What is operations toil?
Operations toil are those repetitive tasks that every SRE has to do to make sure servers and the applications running on them are working fine. When we talk about big applications, which have thousands of servers and microservices running behind then, it can be very hard to manage all alerts and fix them as soon as possible as the designated on-call person. The way to deal with this is to take some measures to reduce alerts, or to resolve some of them automatically; otherwise, the task can seem impossible.
An SRE is supposed to spend as much time as possible automating the application environment and contributing to the application code. All of these operations tasks consume a lot of valuable time, and since they are repetitive , they can easily become toil.
Why operations toil leads to burnout
Operations toil is bad because it may lead to boredom or burnout on your on-call days, and eventually, in your whole job. It also creates confusion in terms of what an SRE should be using their time for. Operations toil creates road blocks, as well, increasing the feature delivery time for any application.

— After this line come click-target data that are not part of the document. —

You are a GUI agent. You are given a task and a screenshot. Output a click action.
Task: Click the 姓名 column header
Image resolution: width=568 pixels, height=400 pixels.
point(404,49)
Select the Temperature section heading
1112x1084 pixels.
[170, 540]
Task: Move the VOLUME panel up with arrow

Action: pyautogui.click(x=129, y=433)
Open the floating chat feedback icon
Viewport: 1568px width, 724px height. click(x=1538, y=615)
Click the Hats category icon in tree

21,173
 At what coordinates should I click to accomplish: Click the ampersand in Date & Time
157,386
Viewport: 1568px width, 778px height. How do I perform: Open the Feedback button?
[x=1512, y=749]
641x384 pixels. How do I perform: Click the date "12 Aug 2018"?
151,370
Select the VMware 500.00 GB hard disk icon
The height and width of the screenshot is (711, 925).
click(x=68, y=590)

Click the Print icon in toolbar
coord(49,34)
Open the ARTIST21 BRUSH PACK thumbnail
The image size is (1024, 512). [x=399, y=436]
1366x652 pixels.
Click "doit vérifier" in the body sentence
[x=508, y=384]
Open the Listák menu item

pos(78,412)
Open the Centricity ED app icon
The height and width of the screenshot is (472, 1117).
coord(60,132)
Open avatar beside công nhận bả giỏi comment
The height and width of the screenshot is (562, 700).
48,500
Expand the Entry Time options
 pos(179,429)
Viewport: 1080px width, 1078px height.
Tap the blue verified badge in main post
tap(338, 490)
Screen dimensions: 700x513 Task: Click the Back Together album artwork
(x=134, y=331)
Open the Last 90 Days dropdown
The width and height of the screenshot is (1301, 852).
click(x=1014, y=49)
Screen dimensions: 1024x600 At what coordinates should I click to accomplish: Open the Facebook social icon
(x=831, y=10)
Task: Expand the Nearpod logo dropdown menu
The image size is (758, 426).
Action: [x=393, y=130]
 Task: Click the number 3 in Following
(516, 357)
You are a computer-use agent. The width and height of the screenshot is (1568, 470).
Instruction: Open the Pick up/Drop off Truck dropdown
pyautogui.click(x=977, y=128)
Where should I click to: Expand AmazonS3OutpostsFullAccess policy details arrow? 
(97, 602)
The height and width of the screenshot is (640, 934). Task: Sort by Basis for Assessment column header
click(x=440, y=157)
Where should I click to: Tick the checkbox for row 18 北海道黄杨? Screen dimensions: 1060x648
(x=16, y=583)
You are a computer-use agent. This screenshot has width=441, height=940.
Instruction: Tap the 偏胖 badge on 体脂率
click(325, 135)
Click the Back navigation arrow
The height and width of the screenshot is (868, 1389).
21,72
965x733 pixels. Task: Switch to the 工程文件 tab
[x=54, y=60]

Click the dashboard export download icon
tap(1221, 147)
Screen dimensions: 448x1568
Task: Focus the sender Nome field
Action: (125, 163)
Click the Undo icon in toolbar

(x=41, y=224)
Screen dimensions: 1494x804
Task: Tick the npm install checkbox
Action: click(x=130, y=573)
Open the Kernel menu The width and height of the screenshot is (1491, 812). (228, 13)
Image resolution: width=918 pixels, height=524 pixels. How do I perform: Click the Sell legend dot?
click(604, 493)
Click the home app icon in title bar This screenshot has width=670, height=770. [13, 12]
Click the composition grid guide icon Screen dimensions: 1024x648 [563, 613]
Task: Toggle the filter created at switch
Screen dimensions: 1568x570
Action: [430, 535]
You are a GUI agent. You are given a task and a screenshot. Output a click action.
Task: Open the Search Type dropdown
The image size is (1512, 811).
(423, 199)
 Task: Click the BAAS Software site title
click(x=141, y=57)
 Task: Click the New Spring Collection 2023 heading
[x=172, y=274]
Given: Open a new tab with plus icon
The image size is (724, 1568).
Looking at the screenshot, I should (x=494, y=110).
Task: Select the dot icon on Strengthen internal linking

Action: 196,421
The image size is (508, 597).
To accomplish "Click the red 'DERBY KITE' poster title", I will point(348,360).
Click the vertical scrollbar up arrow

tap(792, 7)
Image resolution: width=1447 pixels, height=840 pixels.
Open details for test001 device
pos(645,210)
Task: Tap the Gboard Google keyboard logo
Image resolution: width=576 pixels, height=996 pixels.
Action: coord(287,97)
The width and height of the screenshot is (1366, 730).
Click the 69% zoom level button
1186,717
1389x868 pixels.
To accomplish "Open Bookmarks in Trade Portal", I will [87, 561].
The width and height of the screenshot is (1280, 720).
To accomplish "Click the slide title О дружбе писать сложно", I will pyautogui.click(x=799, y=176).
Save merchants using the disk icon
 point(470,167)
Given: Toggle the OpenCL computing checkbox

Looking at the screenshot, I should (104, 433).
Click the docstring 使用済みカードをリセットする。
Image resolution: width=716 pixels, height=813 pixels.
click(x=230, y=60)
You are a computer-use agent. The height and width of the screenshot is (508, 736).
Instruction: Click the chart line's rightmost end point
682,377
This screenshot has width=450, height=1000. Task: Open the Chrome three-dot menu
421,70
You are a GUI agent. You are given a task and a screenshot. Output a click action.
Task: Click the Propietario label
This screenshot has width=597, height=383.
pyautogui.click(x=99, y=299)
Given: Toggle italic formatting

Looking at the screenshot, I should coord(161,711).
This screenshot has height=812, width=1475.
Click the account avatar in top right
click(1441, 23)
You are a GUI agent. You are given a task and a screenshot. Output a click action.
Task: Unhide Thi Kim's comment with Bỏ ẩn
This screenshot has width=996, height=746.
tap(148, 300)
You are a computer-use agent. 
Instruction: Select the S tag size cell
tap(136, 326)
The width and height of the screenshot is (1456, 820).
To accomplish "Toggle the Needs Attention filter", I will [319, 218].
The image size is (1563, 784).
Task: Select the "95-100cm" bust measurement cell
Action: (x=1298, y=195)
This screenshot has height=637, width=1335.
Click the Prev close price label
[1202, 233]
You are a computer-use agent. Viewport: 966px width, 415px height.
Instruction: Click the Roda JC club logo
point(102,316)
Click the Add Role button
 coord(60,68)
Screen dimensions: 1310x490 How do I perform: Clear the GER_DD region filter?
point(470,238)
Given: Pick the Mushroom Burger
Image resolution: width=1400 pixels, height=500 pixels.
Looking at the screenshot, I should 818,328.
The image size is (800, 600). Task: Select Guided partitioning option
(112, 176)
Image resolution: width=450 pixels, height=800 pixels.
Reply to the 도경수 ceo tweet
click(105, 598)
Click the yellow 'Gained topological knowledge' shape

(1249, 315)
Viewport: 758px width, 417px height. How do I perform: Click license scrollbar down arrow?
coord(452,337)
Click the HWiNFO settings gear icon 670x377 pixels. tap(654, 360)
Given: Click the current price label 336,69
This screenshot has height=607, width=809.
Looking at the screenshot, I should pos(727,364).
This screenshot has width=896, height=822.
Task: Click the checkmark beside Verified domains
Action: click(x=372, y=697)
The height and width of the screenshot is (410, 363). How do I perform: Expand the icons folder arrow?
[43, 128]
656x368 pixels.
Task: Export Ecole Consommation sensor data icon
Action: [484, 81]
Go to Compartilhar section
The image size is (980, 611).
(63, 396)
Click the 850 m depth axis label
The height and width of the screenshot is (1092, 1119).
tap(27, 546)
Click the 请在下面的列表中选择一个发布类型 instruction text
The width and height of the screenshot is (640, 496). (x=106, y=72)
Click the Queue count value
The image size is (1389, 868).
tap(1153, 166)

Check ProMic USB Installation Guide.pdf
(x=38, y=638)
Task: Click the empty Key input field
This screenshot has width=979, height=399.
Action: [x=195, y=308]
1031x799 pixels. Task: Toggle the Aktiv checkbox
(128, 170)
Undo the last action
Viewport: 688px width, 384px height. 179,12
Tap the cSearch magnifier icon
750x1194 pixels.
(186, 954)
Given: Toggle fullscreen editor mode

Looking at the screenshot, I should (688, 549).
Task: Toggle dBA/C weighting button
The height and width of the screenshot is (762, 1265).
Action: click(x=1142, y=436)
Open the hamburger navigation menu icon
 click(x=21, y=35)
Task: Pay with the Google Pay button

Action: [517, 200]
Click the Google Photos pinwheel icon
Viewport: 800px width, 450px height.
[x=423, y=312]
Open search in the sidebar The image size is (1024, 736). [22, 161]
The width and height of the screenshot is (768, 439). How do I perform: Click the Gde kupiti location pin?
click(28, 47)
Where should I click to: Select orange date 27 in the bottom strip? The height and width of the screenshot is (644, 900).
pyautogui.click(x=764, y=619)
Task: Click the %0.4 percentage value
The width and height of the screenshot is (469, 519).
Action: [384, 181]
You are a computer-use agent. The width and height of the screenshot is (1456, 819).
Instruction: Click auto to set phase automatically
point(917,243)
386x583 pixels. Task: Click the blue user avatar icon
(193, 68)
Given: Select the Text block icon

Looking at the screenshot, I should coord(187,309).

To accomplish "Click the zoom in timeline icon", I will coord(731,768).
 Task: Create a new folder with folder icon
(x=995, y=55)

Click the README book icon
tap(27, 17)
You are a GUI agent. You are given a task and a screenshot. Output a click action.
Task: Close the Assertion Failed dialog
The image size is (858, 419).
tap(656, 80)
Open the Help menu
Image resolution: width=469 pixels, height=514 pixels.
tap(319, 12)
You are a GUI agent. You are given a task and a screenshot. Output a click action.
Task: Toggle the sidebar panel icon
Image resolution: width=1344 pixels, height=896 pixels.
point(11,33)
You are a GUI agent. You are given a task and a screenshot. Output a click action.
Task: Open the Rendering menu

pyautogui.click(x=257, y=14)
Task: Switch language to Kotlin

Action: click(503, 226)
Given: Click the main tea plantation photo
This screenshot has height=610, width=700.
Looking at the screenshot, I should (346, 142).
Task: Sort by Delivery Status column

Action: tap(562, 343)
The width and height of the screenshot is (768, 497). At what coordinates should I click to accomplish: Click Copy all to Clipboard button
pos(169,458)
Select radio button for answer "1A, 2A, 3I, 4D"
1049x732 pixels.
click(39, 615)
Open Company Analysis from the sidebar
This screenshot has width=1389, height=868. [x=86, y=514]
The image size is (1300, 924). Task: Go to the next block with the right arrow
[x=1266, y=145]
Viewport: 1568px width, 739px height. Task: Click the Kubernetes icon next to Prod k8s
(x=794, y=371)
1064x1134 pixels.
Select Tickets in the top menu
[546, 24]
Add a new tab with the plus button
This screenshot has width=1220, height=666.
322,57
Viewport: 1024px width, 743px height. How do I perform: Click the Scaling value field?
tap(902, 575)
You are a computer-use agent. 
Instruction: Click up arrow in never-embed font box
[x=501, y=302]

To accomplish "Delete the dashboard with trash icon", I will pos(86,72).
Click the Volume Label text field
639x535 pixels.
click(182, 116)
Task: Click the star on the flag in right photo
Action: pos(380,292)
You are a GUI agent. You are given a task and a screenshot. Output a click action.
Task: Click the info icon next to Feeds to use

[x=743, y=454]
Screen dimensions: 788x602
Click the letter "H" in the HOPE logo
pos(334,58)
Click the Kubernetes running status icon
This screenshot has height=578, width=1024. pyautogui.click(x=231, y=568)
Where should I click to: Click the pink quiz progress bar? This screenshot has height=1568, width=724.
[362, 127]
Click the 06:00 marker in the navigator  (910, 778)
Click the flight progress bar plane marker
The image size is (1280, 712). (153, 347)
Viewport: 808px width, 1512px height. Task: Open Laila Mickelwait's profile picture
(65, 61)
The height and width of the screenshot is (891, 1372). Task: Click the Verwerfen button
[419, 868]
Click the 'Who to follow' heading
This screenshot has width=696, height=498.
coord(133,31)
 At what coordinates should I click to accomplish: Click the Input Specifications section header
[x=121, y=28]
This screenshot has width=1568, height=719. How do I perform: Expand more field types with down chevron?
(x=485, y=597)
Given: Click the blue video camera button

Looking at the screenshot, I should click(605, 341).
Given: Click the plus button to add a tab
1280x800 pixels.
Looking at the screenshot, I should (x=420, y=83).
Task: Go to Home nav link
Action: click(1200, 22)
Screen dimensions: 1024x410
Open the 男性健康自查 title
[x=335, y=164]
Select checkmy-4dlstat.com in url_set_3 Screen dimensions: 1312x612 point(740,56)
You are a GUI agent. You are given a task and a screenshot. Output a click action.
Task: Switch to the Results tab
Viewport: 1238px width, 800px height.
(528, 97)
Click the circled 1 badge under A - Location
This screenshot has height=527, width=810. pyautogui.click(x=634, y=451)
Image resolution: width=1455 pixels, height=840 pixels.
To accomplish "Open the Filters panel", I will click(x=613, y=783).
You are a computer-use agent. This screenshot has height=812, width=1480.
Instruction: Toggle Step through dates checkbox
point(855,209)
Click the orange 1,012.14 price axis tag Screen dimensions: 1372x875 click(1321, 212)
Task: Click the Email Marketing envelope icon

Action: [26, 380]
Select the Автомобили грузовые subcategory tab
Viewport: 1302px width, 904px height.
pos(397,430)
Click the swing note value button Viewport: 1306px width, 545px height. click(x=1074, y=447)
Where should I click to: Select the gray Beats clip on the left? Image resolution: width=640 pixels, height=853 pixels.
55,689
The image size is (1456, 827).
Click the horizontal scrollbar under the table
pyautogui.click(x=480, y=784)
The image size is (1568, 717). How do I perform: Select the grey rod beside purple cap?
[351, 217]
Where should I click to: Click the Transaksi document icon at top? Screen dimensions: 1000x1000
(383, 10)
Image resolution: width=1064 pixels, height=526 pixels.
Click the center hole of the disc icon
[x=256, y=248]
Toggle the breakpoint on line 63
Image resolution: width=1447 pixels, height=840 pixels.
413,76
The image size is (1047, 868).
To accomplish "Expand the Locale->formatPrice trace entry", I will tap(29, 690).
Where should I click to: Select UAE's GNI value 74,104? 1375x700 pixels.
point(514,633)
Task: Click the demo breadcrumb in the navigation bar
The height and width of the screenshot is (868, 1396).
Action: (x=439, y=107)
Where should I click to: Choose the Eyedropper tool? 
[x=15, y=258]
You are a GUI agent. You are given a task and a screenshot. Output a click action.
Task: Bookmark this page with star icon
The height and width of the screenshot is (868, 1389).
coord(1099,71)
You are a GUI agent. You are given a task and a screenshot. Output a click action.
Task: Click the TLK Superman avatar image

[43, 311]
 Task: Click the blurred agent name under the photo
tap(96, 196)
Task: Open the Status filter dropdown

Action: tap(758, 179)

Operations toil can also reduce the learning opportunities for SREs, since you are involved in the same kind of issues and tasks over and over again. Without the proper time to train and learn, SREs don’t have sufficient time to get up to speed and write and update code for automation or application features.
The best strategies for reducing operations toil
1. Implement auto-remediation
“A human should not be the first point of contact for any alert.”
A strong strategy for reducing operations toil is to make sure that, for every alert, there is an automated response that can fix the alert right away; this will allow you to dramatically reduce alert fatigue. Every alert that you have encountered with an application most of the time has a defined set of steps to resolve it. These steps could be as straightforward as simply restarting a service, or they can be a little more complicated, like having a decision tree set up, in which the next step depends on the output from the previous step.
All of this can be automated. Always keep in mind that “anything a human can do, a machine can also do.”
2. Alert categorization and classification
“Every alert should be handled as per its priority.”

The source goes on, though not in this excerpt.